→ Saved data entries:
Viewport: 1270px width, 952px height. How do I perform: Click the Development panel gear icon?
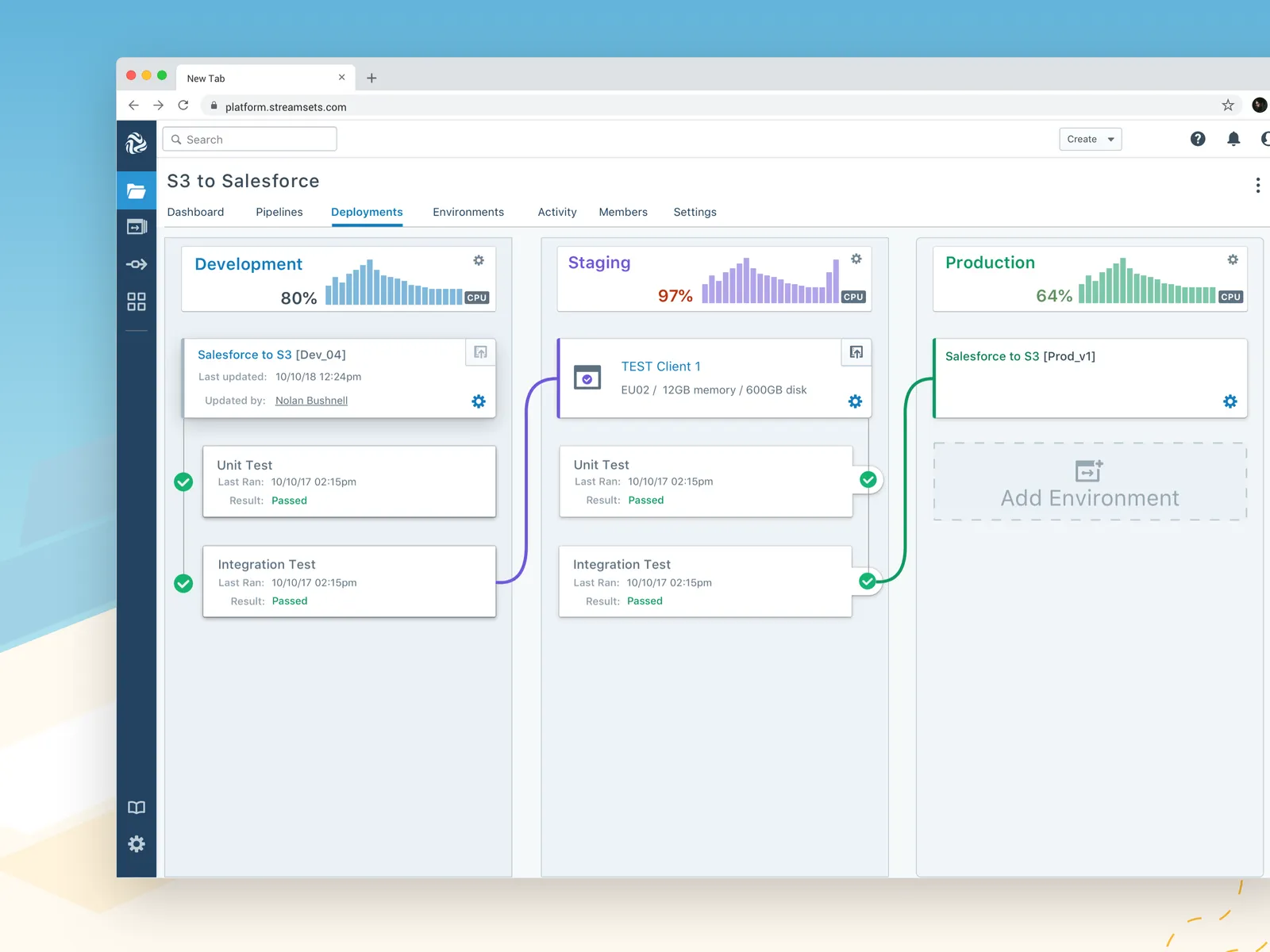pos(479,260)
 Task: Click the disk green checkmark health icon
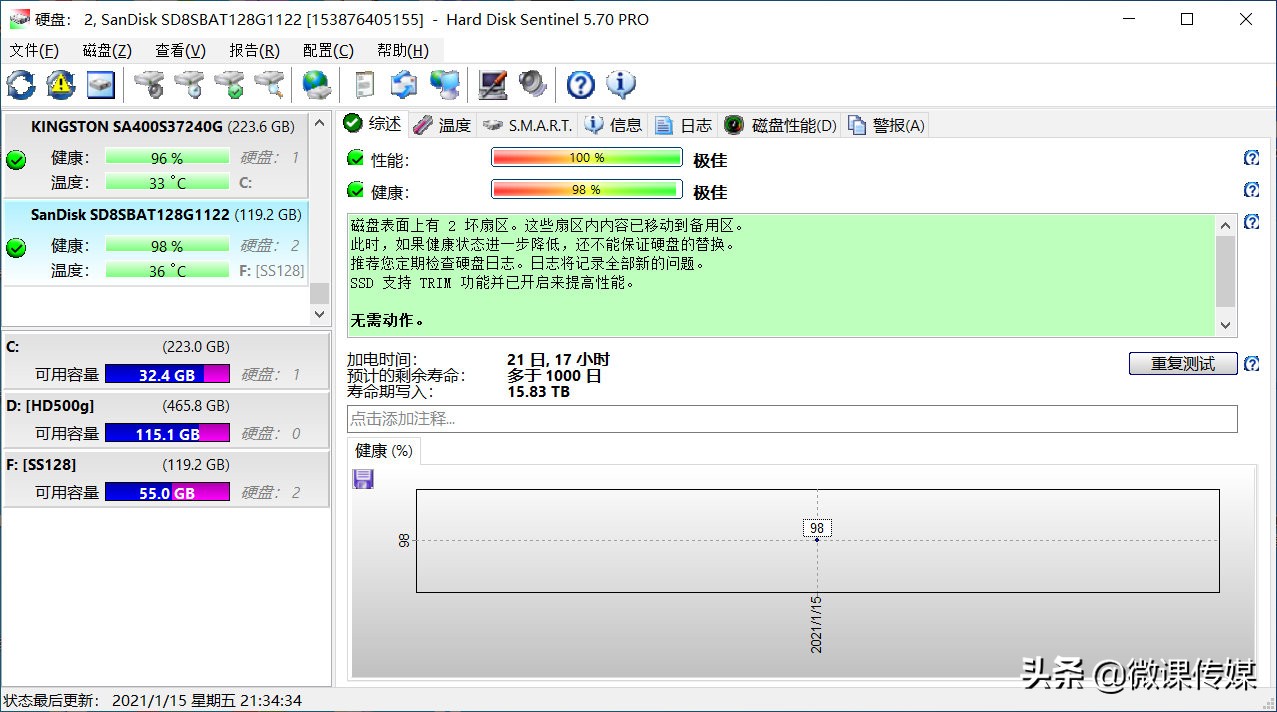point(228,85)
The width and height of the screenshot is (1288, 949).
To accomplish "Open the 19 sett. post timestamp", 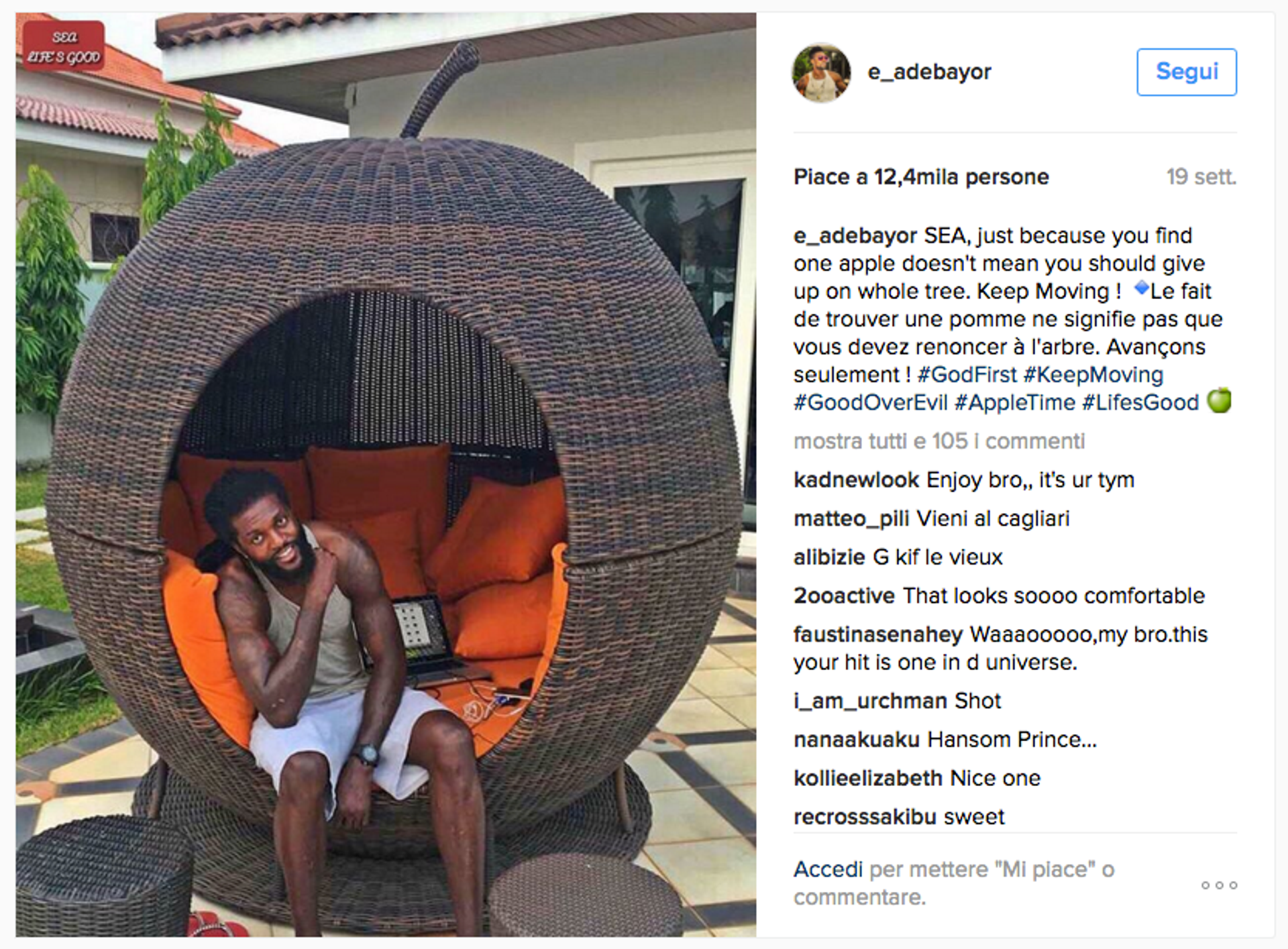I will tap(1201, 177).
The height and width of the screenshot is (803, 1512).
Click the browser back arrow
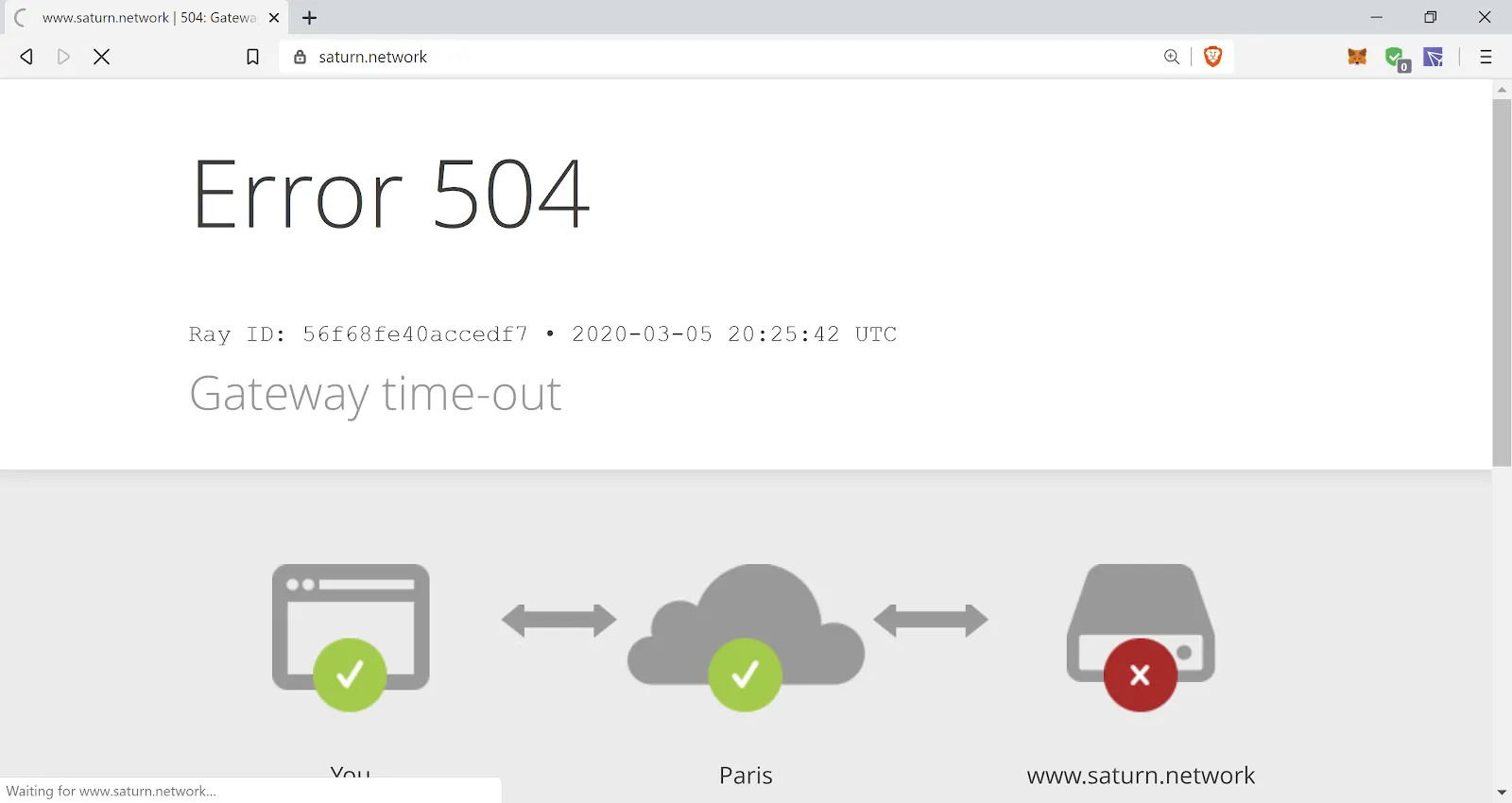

→ Problem details:
Every line in the data above that contains the word "screenshot" should be copied.

→ Response below:
The width and height of the screenshot is (1288, 949).
The height and width of the screenshot is (803, 1512).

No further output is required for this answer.